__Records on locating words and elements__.
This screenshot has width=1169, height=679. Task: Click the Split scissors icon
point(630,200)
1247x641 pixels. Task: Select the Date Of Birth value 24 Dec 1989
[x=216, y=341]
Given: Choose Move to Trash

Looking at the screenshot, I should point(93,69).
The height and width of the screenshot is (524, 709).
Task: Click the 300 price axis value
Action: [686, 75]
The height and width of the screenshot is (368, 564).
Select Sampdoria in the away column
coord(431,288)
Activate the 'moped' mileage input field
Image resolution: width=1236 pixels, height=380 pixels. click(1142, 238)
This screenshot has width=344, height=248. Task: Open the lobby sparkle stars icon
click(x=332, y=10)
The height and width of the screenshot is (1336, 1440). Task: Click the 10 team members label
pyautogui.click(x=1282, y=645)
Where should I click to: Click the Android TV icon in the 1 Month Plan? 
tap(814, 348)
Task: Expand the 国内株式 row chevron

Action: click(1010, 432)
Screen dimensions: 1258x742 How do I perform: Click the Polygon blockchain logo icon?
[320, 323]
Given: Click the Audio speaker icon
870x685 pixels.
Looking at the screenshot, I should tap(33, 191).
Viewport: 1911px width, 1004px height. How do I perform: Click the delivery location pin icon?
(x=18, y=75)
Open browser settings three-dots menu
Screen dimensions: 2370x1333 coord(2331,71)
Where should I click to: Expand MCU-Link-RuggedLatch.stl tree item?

__What is asked__. Reproduce every one of the records above word for word, keeping each line as it stands.

__Correct response__.
This screenshot has width=1169, height=679. Task: Click the Split scissors icon
point(630,200)
1247x641 pixels. Task: Select the Date Of Birth value 24 Dec 1989
[x=216, y=341]
Given: Choose Move to Trash

Looking at the screenshot, I should point(93,69).
The height and width of the screenshot is (524, 709).
Task: Click the 300 price axis value
Action: [686, 75]
The height and width of the screenshot is (368, 564).
Select Sampdoria in the away column
coord(431,288)
Activate the 'moped' mileage input field
Image resolution: width=1236 pixels, height=380 pixels. click(1142, 238)
This screenshot has width=344, height=248. Task: Open the lobby sparkle stars icon
click(x=332, y=10)
The height and width of the screenshot is (1336, 1440). Task: Click the 10 team members label
pyautogui.click(x=1282, y=645)
Where should I click to: Click the Android TV icon in the 1 Month Plan? 
tap(814, 348)
Task: Expand the 国内株式 row chevron

Action: click(1010, 432)
Screen dimensions: 1258x742 How do I perform: Click the Polygon blockchain logo icon?
[320, 323]
Given: Click the Audio speaker icon
870x685 pixels.
Looking at the screenshot, I should tap(33, 191).
Viewport: 1911px width, 1004px height. How do I perform: Click the delivery location pin icon?
(x=18, y=75)
Open browser settings three-dots menu
Screen dimensions: 2370x1333 coord(2331,71)
Where should I click to: Expand MCU-Link-RuggedLatch.stl tree item?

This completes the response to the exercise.